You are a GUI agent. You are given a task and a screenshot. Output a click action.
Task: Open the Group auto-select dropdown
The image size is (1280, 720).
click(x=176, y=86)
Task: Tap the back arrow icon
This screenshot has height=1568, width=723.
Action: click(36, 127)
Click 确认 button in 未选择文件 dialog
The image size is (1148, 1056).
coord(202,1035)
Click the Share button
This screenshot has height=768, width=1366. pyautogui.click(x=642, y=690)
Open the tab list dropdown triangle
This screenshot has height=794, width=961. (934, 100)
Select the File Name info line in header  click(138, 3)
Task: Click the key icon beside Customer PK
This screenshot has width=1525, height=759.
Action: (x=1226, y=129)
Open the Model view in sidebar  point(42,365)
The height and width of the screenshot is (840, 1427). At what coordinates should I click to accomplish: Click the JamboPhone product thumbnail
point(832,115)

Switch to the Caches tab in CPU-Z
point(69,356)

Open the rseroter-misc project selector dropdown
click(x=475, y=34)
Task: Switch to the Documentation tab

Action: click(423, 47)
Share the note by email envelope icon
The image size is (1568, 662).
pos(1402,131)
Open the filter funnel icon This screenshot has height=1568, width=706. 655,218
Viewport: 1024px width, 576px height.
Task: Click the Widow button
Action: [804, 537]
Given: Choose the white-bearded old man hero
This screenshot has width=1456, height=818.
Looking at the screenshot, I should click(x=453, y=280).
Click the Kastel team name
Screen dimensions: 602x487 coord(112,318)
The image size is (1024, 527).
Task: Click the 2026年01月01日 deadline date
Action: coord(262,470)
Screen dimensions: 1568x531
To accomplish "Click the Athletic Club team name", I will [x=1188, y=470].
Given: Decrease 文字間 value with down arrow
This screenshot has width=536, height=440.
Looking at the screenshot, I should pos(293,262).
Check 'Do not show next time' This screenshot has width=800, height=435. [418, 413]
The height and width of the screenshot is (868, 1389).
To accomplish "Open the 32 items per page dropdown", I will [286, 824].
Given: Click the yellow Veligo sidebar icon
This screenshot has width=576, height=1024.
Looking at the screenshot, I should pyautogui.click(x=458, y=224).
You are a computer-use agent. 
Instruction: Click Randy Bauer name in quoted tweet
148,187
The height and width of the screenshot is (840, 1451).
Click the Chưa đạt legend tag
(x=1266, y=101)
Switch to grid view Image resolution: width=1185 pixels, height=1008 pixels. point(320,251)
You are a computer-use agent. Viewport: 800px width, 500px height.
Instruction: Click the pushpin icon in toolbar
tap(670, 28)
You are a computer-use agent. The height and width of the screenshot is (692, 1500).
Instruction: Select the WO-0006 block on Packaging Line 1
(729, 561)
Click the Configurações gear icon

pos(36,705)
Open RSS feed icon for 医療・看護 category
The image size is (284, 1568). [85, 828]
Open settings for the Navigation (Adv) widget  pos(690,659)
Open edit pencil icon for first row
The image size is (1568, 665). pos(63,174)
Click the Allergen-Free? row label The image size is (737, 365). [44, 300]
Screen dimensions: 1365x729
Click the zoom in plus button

────────

_What you have to do_:
Render these records as a Markdown table with the columns Line and Text, giving each non-blank line its own row numbered in order.

_Response to the task_:
| Line | Text |
|---|---|
| 1 | You are a GUI agent. You are given a task and a screenshot. Output a click action. |
| 2 | Task: Open the Group auto-select dropdown |
| 3 | The image size is (1280, 720). |
| 4 | click(x=176, y=86) |
| 5 | Task: Tap the back arrow icon |
| 6 | This screenshot has height=1568, width=723. |
| 7 | Action: click(36, 127) |
| 8 | Click 确认 button in 未选择文件 dialog |
| 9 | The image size is (1148, 1056). |
| 10 | coord(202,1035) |
| 11 | Click the Share button |
| 12 | This screenshot has height=768, width=1366. pyautogui.click(x=642, y=690) |
| 13 | Open the tab list dropdown triangle |
| 14 | This screenshot has height=794, width=961. (934, 100) |
| 15 | Select the File Name info line in header  click(138, 3) |
| 16 | Task: Click the key icon beside Customer PK |
| 17 | This screenshot has width=1525, height=759. |
| 18 | Action: (x=1226, y=129) |
| 19 | Open the Model view in sidebar  point(42,365) |
| 20 | The height and width of the screenshot is (840, 1427). At what coordinates should I click to accomplish: Click the JamboPhone product thumbnail |
| 21 | point(832,115) |
| 22 | Switch to the Caches tab in CPU-Z |
| 23 | point(69,356) |
| 24 | Open the rseroter-misc project selector dropdown |
| 25 | click(x=475, y=34) |
| 26 | Task: Switch to the Documentation tab |
| 27 | Action: click(423, 47) |
| 28 | Share the note by email envelope icon |
| 29 | The image size is (1568, 662). |
| 30 | pos(1402,131) |
| 31 | Open the filter funnel icon This screenshot has height=1568, width=706. 655,218 |
| 32 | Viewport: 1024px width, 576px height. |
| 33 | Task: Click the Widow button |
| 34 | Action: [804, 537] |
| 35 | Given: Choose the white-bearded old man hero |
| 36 | This screenshot has width=1456, height=818. |
| 37 | Looking at the screenshot, I should click(x=453, y=280). |
| 38 | Click the Kastel team name |
| 39 | Screen dimensions: 602x487 coord(112,318) |
| 40 | The image size is (1024, 527). |
| 41 | Task: Click the 2026年01月01日 deadline date |
| 42 | Action: coord(262,470) |
| 43 | Screen dimensions: 1568x531 |
| 44 | To accomplish "Click the Athletic Club team name", I will [x=1188, y=470]. |
| 45 | Given: Decrease 文字間 value with down arrow |
| 46 | This screenshot has width=536, height=440. |
| 47 | Looking at the screenshot, I should pos(293,262). |
| 48 | Check 'Do not show next time' This screenshot has width=800, height=435. [418, 413] |
| 49 | The height and width of the screenshot is (868, 1389). |
| 50 | To accomplish "Open the 32 items per page dropdown", I will [286, 824]. |
| 51 | Given: Click the yellow Veligo sidebar icon |
| 52 | This screenshot has width=576, height=1024. |
| 53 | Looking at the screenshot, I should pyautogui.click(x=458, y=224). |
| 54 | You are a computer-use agent.  |
| 55 | Instruction: Click Randy Bauer name in quoted tweet |
| 56 | 148,187 |
| 57 | The height and width of the screenshot is (840, 1451). |
| 58 | Click the Chưa đạt legend tag |
| 59 | (x=1266, y=101) |
| 60 | Switch to grid view Image resolution: width=1185 pixels, height=1008 pixels. point(320,251) |
| 61 | You are a computer-use agent. Viewport: 800px width, 500px height. |
| 62 | Instruction: Click the pushpin icon in toolbar |
| 63 | tap(670, 28) |
| 64 | You are a computer-use agent. The height and width of the screenshot is (692, 1500). |
| 65 | Instruction: Select the WO-0006 block on Packaging Line 1 |
| 66 | (729, 561) |
| 67 | Click the Configurações gear icon |
| 68 | pos(36,705) |
| 69 | Open RSS feed icon for 医療・看護 category |
| 70 | The image size is (284, 1568). [85, 828] |
| 71 | Open settings for the Navigation (Adv) widget  pos(690,659) |
| 72 | Open edit pencil icon for first row |
| 73 | The image size is (1568, 665). pos(63,174) |
| 74 | Click the Allergen-Free? row label The image size is (737, 365). [44, 300] |
| 75 | Screen dimensions: 1365x729 |
| 76 | Click the zoom in plus button |